‘Materials Genome Initiative’ commitments announced

June 26, 2013

The Obama Administration and academic and industry partners have announced a series of commitments in support of the Materials Genome Initiative, a public-private endeavor that aims to cut in half the time it takes to develop novel materials that can fuel advanced manufacturing and bolster the 21st century American economy.

The announcements come two years to the day after President Obama launched the Materials Genome Initiative (MGI), committing the Federal Government to work with industry and academic researchers to double the pace of development of advanced materials to meet a range of national goals. These incliude vehicles that are safer and more fuel efficient, packaging that keeps food fresher and more nutritious, vests that better protect our soldiers, and metals that can tolerate extreme temperatures and radiation for use in spacecraft and satellites.

The MGI, overseen by the White House Office of Science and Technology Policy, helps to coordinate Federal materials science research across multiple agencies and encourages private-sector and academic researchers to develop and share basic materials science discovery data to speed innovation — much as geneticists accelerated the Human Genome Project by openly sharing basic DNA sequence data.

The Administration and a number of private-sector partners announced several new commitments :

NIST to Create New Center of Excellence in Support of MGI: The Commerce Department’s National Institute of Standards and Technology (NIST) is committing $25 million over 5 years to form a Center of Excellence on Advanced Materials.
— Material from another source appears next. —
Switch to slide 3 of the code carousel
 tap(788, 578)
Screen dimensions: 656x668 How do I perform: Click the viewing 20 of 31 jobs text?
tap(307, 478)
Only the second center of excellence in NIST history, it will create a collaborative environment and concentration of technical capability to accelerate materials discovery and development. NIST will also collaborate with ASM International and its Computational Materials Data Network to establish an open, digital repository of materials data.

Universities to Build a Materials Innovation Accelerator Network: In support of MGI goals, the University of Wisconsin, Madison, and the Georgia Institute of Technology are creating new Institutes in materials innovation with collective investments totaling ~$15 million while the University of Michigan has committed to invest an additional $20 million MGI programs already underway. Moreover, all three universities will partner to launch a nationwide dialogue and begin work toward building a nationwide materials innovation accelerator network to better connect with other centers, institutes, future efforts, and MGI-related activity.

Public-Private Collaboration to Move Materials to Market Faster: Lawrence Berkeley National Laboratory (LBNL), Massachusetts Institute of Technology, and Intermolecular, Inc., are working together to more accurately predict material behavior with software tools made openly available by LBNL. Building on data from existing high-throughput combinatorial experimentation and simulation, researchers anticipate a set of tools that could increase the speed of new materials development ten-fold or more over conventional approaches.

Data on Millions of Materials to be Made Freely Available: Harvard University and IBM are releasing a freely available and open database describing 2.3 million new materials for potential use in solar cells – the largest open-access effort of its kind. Greater sharing of basic materials data is a core principle of the MGI, and these newly available data are expected to advance the development of a range of organic, electricity-generating devices, including some that could be coated, painted, or sprayed on roofs, windows, walls, and portable devices.

New Commitments in Education: Building on pledges made by more than 60 companies and universities last year to advance the MGI, seven more academic institutions and a software company are announcing new educational efforts around MGI that include curricula development, new graduate degrees, and research opportunities. For example, MIT is launching a new massive open online course (MOOC) focusing on innovation and commercialization with new materials.

These new commitments build on support from the five participating MGI agencies—the National Science Foundation, Department of Defense, Department of Energy, NASA, and NIST—which in FY 2012 made more than 70 awards to support MGI-related research totaling nearly $63 million. The academic and private sectors has responded in kind, with more than 60 universities and companies committing to advance the MGI through their education and research practices—including the public release of databases of materials properties and partnerships between universities, industry, and national labs.

“Whether we’re talking about high-efficiency, high-temperature jet engines, solar cells that generate electricity as inexpensively as coal, wind turbines that use magnets free of rare-earth elements, or the biocompatibility of replacement joints and implants, materials matter,” said Dr. Cyrus Wadia, Assistant Director for Clean Energy and Materials R&D in the White House Office of Science and Technology Policy. “The Materials Genome Initiative is catalyzing important collaborative advances from industry, academia, and the Federal Government, so that together we can secure the nation’s future as a leader in this critical technological domain.”